The three pictures are opened individually in ImageJ.
Then, the menu item “Image>color>RGB merge” is selected.
This brings up a dialog box that allows one to enter the specific images that are to form the final product.
Note that one has the option to enter any of the pictures in any of the channels. The most direct is to put each image into the appropriate channel. That is, red to red, green to green, etc. It is generally useful to check the “Keep source images” box for further experimentation. After clicking on “OK”, the RGB image is generated (Figure 4).

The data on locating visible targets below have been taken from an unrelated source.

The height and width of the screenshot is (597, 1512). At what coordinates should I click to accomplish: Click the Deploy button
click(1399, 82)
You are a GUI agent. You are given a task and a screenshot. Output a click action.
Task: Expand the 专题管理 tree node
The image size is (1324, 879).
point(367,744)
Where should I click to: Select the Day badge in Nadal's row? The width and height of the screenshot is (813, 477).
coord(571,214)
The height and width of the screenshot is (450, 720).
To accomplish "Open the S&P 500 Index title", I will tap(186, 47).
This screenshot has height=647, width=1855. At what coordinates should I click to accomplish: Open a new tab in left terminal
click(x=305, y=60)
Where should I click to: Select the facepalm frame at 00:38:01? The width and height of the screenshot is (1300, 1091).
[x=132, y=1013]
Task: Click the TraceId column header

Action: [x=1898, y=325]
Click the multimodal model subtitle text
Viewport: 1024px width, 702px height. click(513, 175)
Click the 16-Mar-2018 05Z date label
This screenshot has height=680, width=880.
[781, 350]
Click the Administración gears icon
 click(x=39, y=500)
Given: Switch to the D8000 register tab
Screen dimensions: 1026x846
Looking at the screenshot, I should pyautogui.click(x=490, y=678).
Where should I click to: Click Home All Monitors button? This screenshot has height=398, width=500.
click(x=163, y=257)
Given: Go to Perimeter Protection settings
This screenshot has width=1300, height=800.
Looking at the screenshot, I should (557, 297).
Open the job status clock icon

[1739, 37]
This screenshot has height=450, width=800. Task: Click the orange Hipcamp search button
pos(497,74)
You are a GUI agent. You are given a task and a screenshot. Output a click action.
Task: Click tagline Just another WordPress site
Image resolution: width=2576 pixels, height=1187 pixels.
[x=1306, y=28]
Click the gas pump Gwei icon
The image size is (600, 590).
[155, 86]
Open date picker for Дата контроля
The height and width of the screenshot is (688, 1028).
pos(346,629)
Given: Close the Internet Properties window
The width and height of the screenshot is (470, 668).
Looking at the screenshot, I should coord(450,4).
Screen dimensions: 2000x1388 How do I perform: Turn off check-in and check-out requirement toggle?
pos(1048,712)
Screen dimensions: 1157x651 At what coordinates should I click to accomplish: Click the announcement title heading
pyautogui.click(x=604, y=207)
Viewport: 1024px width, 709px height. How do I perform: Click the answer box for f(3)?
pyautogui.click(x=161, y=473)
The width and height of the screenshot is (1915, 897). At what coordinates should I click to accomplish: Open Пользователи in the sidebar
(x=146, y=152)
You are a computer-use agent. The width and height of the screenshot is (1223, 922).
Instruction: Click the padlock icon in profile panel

It is also possible to manipulate the channels for special purposes. As an example, the image from the red source was used for both the red and the blue channels, (omitting the blue data) to create an image of magenta and green (Figure 5). This display is particularly useful for those viewers who are deuteranopes (red/green color blind).
Once the image is formed, it is possible to adjust each of the color channels independently using the menu item “Image>Adjust>Color Balance”
There are several constraints that must be considered when preparing such images.
First, the separate images need to be aligned. Unfortunately, ImageJ does not yet have the ability to superimpose layers that could be moved independently, as in Photoshop. On the other hand, there is a registration plugin available that allows either manual or automatic alignment prior to image assembly.
Second, it is important that the intensity distribution in each of the images be within the 8-bit dynamic range. This avoids oversaturation in the final image.
Third, it should be realized that images such as these are transforms from the original data. Each color channel activates a single type of pixel in the display. As a result, some of the subtlety of imaging is lost. DAPI, for instance has a significant fluorescence in the green wavelengths, which is lost with this kind of image, but might be retained in a color original.